Origins of Head Start and Early Head Start

In 1964, President Lyndon B. Johnson launched the War on Poverty. To help wage this war, federal law-makers enacted the Economic Opportunity Act of1964. This act created the Office of Economic Opportunity (OEO), and Sargent Shriver was appointed as OEO's first director.

Shriver, a brother-in-law of the late president John F. Kennedy and a former president of the Chicago Board of Education, considered an early intervention program for poor children for two reasons. First, Shriver quickly learned, in his new position, that many poor people were children. Second, he was familiar with research, funded by the Joseph P. Kennedy, Jr. Foundation, which found that the IQs of mentally retarded children can be increased through exposure to positive early interventions and that proper nutrition can have a positive impact on a child's intellectual development. If mentally retarded children could benefit by participating in an early intervention program, Shriver believed that poor children could also benefit from participating in an early intervention program.

A multidisciplinary committee of 14 child development experts, including developmental psychologists, was assembled by Shriver to conceive an early intervention program for poor children. Chaired by Robert E. Cooke, professor of pediatrics at Johns Hopkins University School of Medicine and chairman of the Kennedy Foundation's Scientific Advisory Committee, this multidisciplinary committee considered how to create a national early intervention for poor children. In February 1965, this committee recommended the establishment of Project Head Start. This program would provide poor children and their families with a comprehensive range of services, including education, nutrition, physical and mental health services, and social services, and this program would mandate considerable parent involvement.

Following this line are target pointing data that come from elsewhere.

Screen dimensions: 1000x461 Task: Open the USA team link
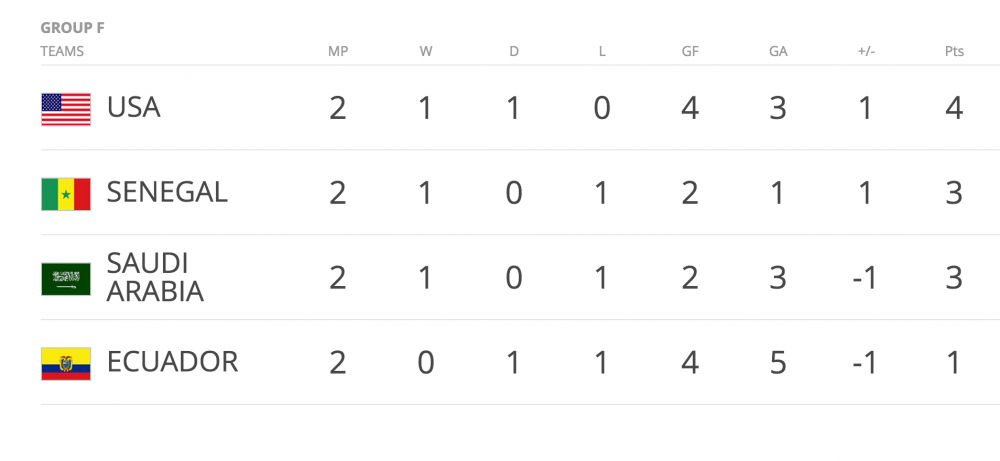click(133, 108)
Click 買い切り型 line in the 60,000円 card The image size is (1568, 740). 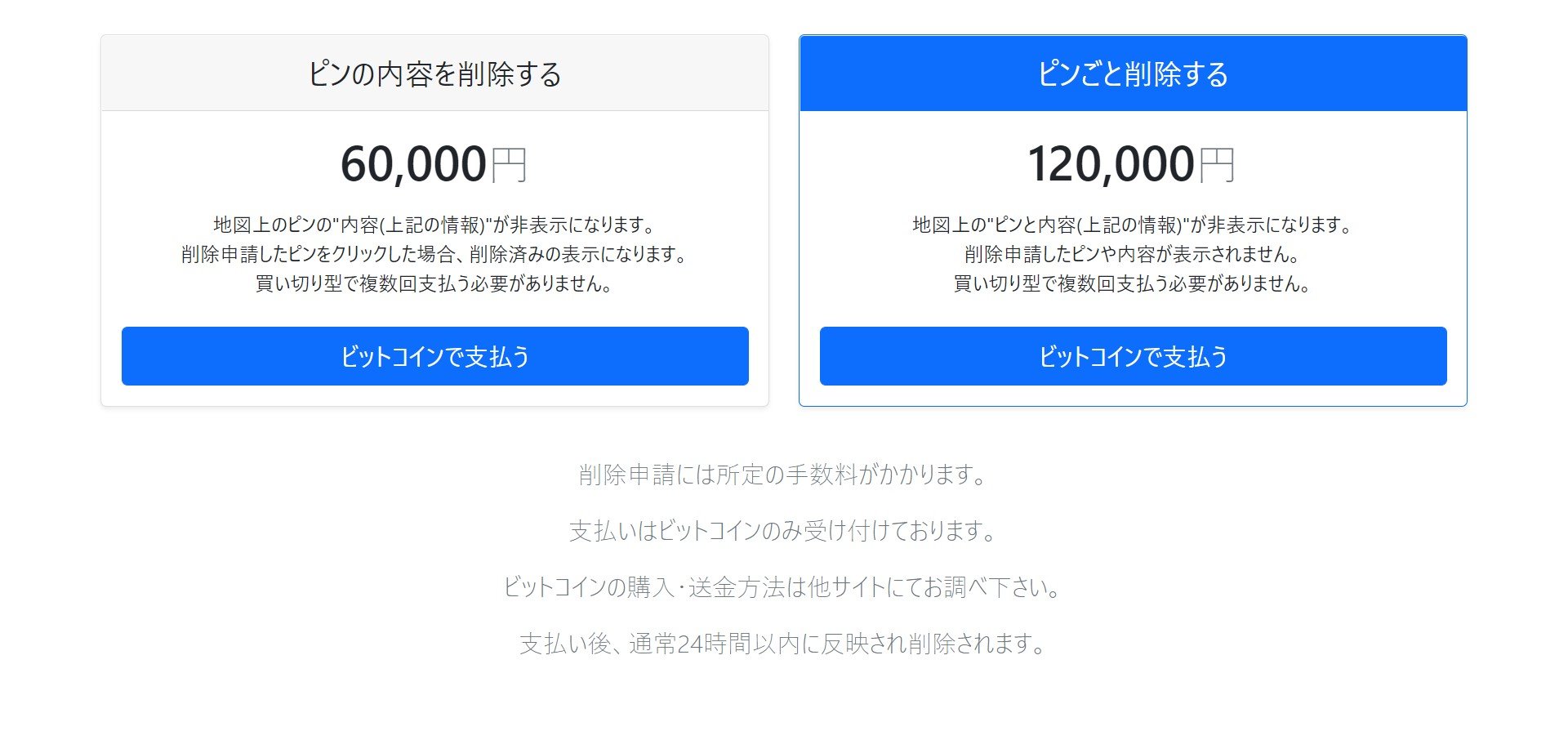click(434, 283)
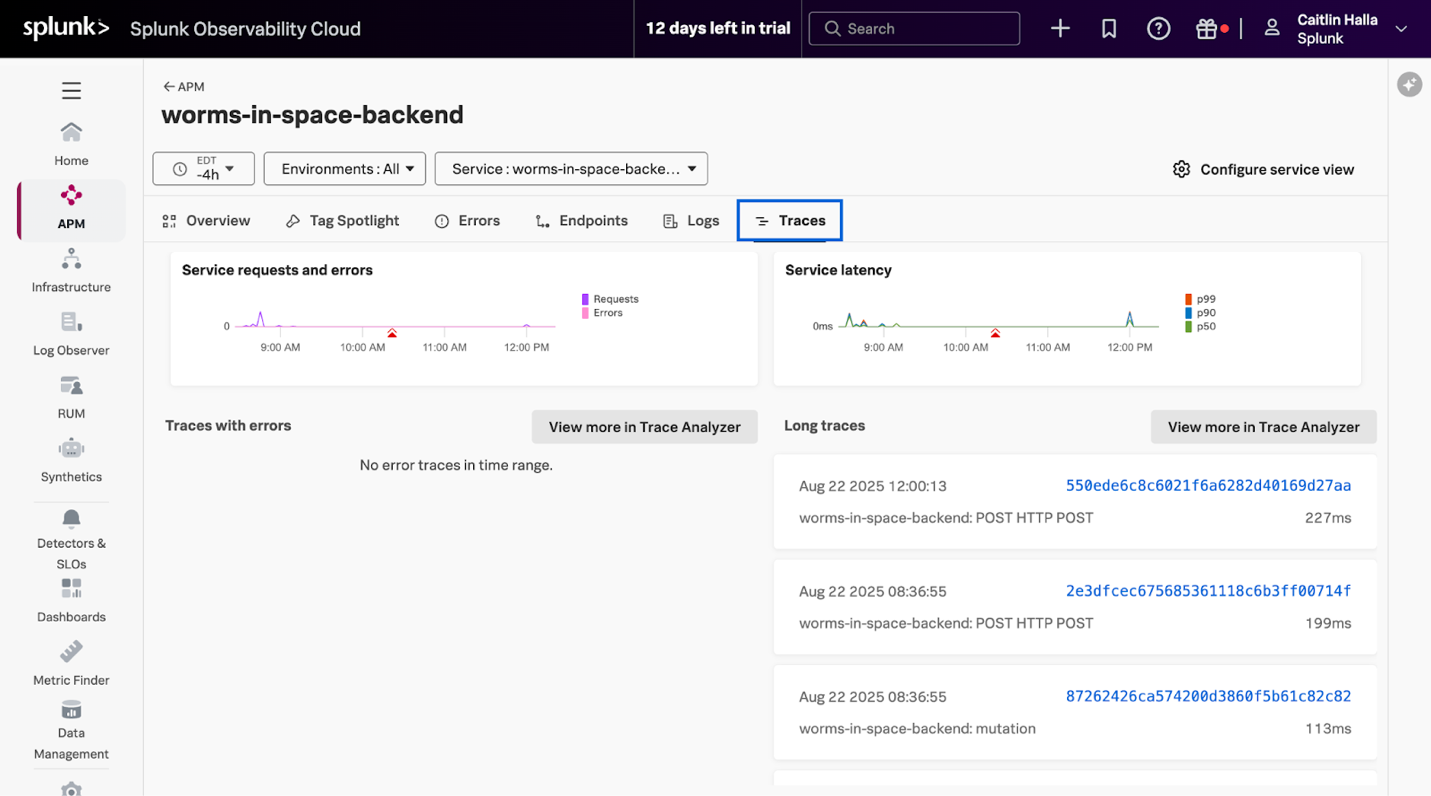Open the Service selector dropdown
The width and height of the screenshot is (1431, 796).
click(570, 168)
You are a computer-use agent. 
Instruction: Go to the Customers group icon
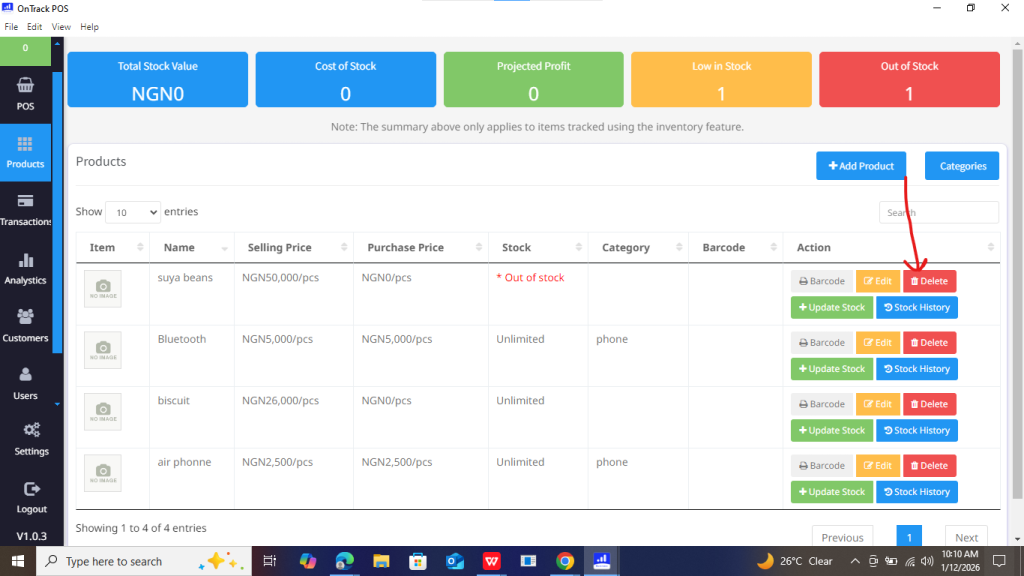(25, 317)
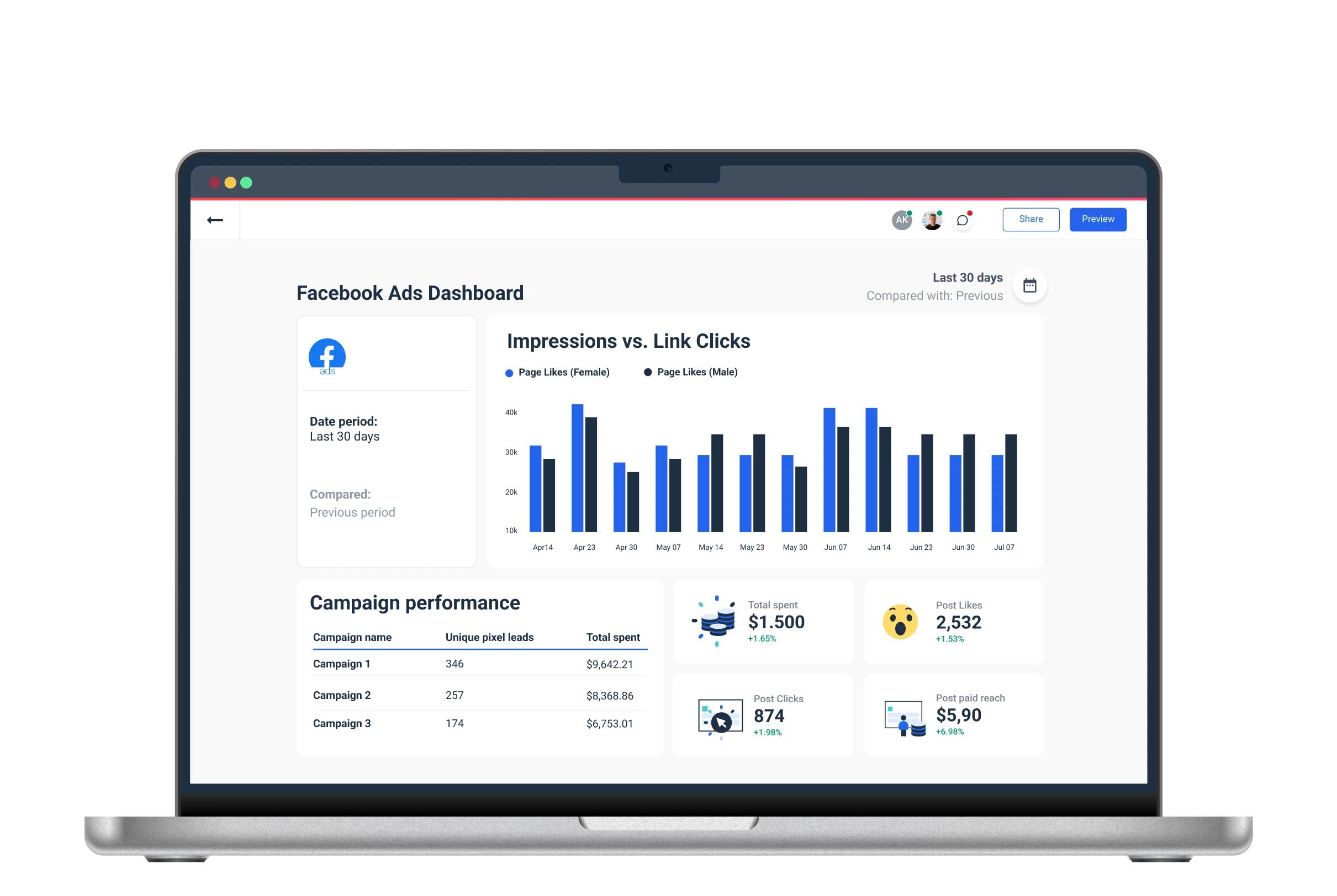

Substantial parent involvement in the decision making of Head Start programs was influenced by the civil rights movement and the concept of “maximum feasible participation.” Under this concept, policy-makers believed that the effectiveness of federal programs serving poor people would be enhanced if the poor people were involved in the planning and administration of these programs.

From Shriver and the multidisciplinary committee's work, the federal government launched Project Head Start in the summer of 1965 by providing funds to local community programs. According to Valora Washington and Ura Jean Oyemade, local Head Start organizations throughout the United States provided an 8-week summer program of services to 561,000 children. Head Start's federal budget was $96.4 million. Federal funding for Head Start bypassed state governments because many southern governors were segregationalists and opposed the program.